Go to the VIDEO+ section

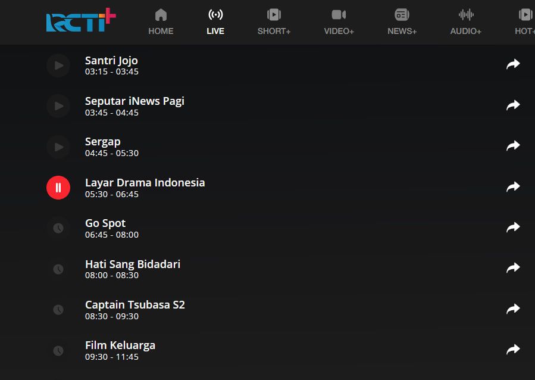339,22
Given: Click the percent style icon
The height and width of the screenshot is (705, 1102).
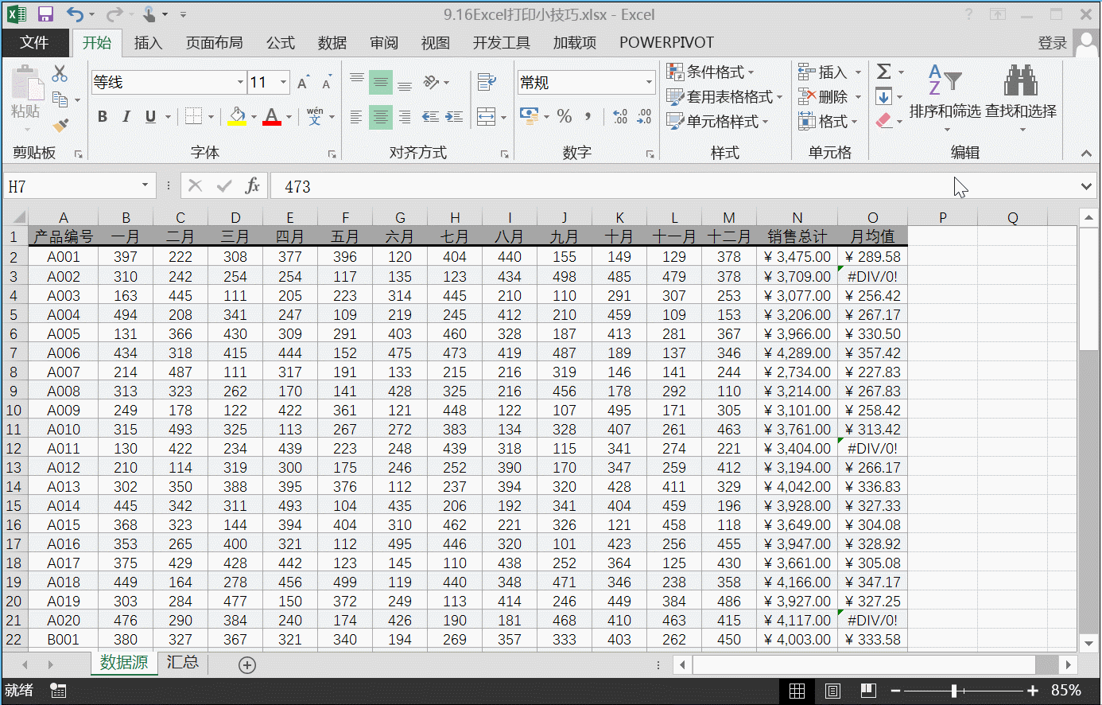Looking at the screenshot, I should coord(565,117).
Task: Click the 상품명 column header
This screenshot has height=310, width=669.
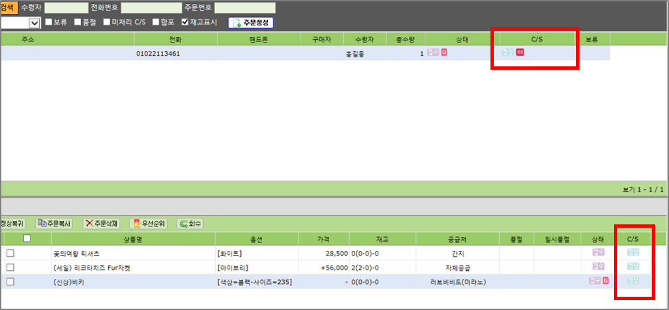Action: point(124,239)
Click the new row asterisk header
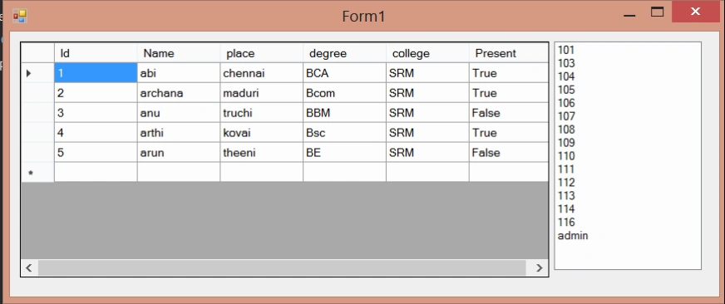725x304 pixels. click(31, 174)
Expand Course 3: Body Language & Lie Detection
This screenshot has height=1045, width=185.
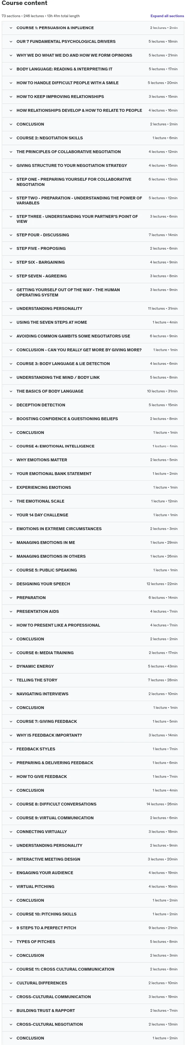coord(93,364)
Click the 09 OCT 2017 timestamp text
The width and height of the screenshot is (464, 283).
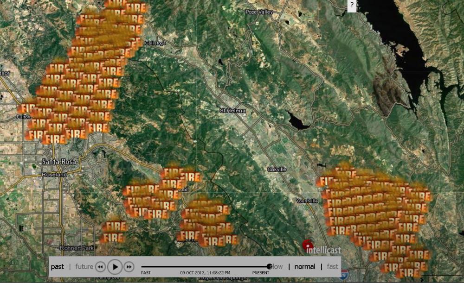[x=205, y=273]
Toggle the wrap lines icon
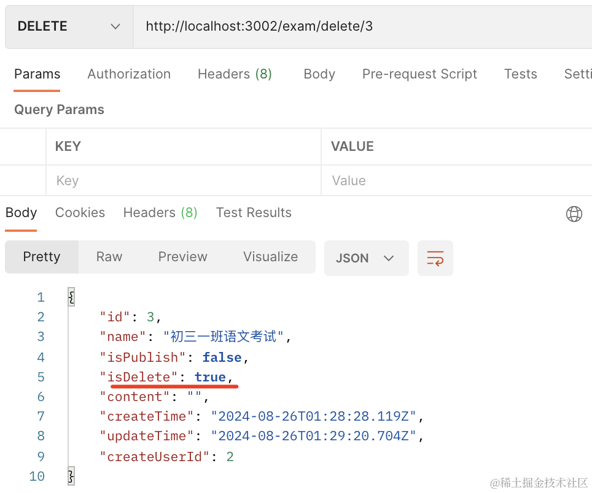This screenshot has width=592, height=493. click(435, 258)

# # #

Every line between the one containing "This screenshot has height=1045, width=185." and the end of the listing, both included, needs to be retyped exactly, minus the pictures.

RESPONSE AREA
This screenshot has height=1045, width=185.
coord(93,364)
Click the 09 OCT 2017 timestamp text
The width and height of the screenshot is (464, 283).
[x=205, y=273]
Toggle the wrap lines icon
This screenshot has width=592, height=493. click(435, 258)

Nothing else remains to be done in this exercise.